(Reuters) - Attorneys for the U.S. government were due in court on Friday to update a federal judge on efforts to reunite some 2,500 immigrant children separated from their parents at the U.S.-Mexico border as part of a crackdown on illegal immigration.
The government has six more days to comply with the reunification order by U.S. District Judge Dana Sabraw, who summoned the government attorneys to appear in his San Diego courtroom to account for progress made in bringing families back together.
Lawyers for U.S. Immigration and Customs Enforcement reported in a court filing late on Thursday that 364 of some 2,500 families with children aged 5 and older have been reunited since Sabraw's order was issued more than three weeks ago.
It was unclear from the status report, filed as part of an American Civil Liberties Union lawsuit challenging parent-child separations at the border, exactly how many more reunifications were likely before the July 26 deadline.
Nearly 850 parents have been interviewed and cleared for reunification so far but another 229 parents have been deemed ineligible because of criminal records, or because they "waived" reunification or for other reasons, the report said. The rest are pending review.

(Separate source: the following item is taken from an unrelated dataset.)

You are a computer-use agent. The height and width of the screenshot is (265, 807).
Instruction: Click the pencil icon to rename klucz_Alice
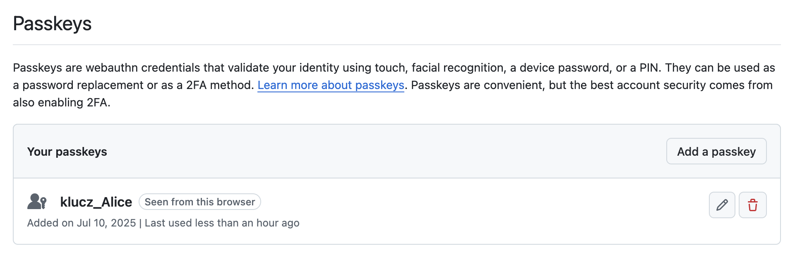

The report also said more than 700 parents in question have final deportation orders, although Sabraw has barred the expulsion of those parents until at least a week after they regain their children so they have adequate time for legal counsel on their families' best options.
Children were seized from their parents by U.S. officials at the border as part of a broader "zero tolerance" crackdown on illegal immigration by the administration of President Donald Trump, sparking an international outcry. The president ordered the practice stopped on June 20.
Sabraw has used recent hearings to push back on procedures that the government attorneys have said are meant to safeguard children in its custody, such as criminal checks of parents and DNA tests to ensure family relations.
The government blamed those measures for missing a July 10 deadline to reunite children under age 5, although the administration said they have now all since been returned to their parents.
The judge has accused the government of either acting in defiance of his order or lacking the resources to fix the mess it created.
Sabraw said at a hearing on Monday he was reassured that the government was finally putting the emphasis on reuniting families over lengthy procedures aimed at combating human trafficking that the judge said did not apply.
He may press the government about comments on Thursday by U.S. Homeland Security Secretary Kirstjen Nielsen suggesting she might differ on the emphasis placed on speedy reunifications, saying "we will not cut corners."